It is therefore surprising that this report turns this around, stating that distance standards offer unequal protection in the varying situations. This is presented too elaborately, via the uncertain noise calculations themselves and the "many factors and many variables" referred to by the Arcadis report. The spread from many variables is due to choices of source strengths and calculation effects and even large variation in calculation methods **, not because of the distance itself! A great deal of spread averages out over time with varying wind direction, wind strengths, meteorological and local situations. Distance is not to blame for this, but the elusive noise standards, and this is precisely the reason to first secure with a clear and robust distance standard. The Arcadis report also mentions that strict distance standards can provide sufficient protection, including effects other than noise. This should have been made clear in the conclusions and summary.

Furthermore, the Arcadis report suggests that distance standards would almost exclusively protect the “visual aspect”. That has been formulated completely differently for the Federal States, Denmark, and in particular Bavaria and Poland: a great distance helps against all kinds of ailments, to prevent the need to expropriate houses, and in the first place a clear basic protection against noise pollution, see after this. They are indeed scientifically motivated [ ] with an integral impact assessment to a distance standard of 10 times tip height, with current mills order 2000 to 2500 meters.

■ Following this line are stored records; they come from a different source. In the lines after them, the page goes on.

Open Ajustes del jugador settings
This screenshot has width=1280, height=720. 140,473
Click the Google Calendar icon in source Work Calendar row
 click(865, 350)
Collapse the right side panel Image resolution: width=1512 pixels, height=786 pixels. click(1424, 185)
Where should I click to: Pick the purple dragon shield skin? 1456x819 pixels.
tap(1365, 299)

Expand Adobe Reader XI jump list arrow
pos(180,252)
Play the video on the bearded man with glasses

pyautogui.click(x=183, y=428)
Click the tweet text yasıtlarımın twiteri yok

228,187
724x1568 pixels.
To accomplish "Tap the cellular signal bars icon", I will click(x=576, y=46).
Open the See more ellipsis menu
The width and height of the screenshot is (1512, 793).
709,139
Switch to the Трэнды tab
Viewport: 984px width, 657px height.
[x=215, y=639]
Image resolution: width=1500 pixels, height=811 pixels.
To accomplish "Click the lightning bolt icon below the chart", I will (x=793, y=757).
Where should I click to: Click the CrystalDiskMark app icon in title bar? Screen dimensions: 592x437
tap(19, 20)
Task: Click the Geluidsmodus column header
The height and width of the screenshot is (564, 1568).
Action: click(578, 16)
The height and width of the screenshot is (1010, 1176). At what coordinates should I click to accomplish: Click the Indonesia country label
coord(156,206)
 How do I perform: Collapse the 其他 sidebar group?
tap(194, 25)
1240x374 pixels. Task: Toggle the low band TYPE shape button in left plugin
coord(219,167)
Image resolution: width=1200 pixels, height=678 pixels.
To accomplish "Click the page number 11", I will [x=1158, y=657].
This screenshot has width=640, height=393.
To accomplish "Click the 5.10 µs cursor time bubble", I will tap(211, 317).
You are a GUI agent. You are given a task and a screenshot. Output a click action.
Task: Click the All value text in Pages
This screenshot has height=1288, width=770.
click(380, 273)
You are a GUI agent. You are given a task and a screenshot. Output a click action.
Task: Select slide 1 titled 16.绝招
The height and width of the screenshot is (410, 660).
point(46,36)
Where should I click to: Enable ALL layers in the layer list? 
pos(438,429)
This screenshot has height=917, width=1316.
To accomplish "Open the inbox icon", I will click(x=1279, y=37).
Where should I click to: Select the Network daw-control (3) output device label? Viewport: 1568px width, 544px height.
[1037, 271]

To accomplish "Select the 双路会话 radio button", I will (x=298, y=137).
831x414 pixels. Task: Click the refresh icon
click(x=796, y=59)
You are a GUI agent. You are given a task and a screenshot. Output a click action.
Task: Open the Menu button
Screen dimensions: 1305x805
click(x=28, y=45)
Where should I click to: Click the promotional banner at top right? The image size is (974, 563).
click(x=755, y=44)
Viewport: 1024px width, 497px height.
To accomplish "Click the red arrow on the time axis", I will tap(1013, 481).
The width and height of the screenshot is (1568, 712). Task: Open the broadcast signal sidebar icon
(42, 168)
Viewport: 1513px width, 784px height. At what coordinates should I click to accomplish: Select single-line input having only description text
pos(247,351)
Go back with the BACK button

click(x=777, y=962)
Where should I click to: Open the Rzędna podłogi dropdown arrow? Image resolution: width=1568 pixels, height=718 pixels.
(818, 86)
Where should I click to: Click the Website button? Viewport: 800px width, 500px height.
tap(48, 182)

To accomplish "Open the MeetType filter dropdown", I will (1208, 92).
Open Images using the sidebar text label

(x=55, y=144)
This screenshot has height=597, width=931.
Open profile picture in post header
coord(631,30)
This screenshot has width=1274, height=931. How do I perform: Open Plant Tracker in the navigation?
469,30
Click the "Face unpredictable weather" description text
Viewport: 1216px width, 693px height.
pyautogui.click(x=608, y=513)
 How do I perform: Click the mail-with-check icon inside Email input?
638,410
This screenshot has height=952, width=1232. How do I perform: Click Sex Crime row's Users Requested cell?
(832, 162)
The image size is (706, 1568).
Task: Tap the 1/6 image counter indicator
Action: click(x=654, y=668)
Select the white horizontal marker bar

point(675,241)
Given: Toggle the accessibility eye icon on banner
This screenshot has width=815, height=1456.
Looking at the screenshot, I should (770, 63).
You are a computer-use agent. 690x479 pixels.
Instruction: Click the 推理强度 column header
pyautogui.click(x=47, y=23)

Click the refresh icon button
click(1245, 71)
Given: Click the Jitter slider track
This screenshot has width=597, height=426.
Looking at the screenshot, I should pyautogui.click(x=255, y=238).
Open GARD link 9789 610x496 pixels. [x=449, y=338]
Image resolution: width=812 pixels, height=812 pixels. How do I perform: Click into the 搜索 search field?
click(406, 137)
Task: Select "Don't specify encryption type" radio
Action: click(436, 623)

Little customization can indeed be provided in a "clear distance standard", but it is rather important to limit the chaos from "many variables" and the calculation theories to the worst-case, i.e. to the safe side, so that in changing meteorological situations ( wind direction, stratification, humidity, etc.) all homes are equally protected, regardless of the degree of development (urban or rural areas). This also applied in the Netherlands until the inclusion of wind turbines in the Activities Decree **. If necessary, it is still possible to differentiate according to (original) background noise or average wind strength, so that the silence in the Netherlands is preserved instead of becoming cluttered.

The use of quieter wind turbines is now limited to reducing energy production at full load (quieter modes through pitch adjustment). This cannot be called an innovation. In order to promote quieter wind turbines or to counteract mechanical disturbances, a requirement can be made for BAT to be regularly updated and for maintenance. Adding noise standards would again bring "spreading" and difficult control and enforceability. It may therefore suffice to use sufficiently broad distance norms, with perhaps some differentiations, to compensate for any disadvantages of distance norms **.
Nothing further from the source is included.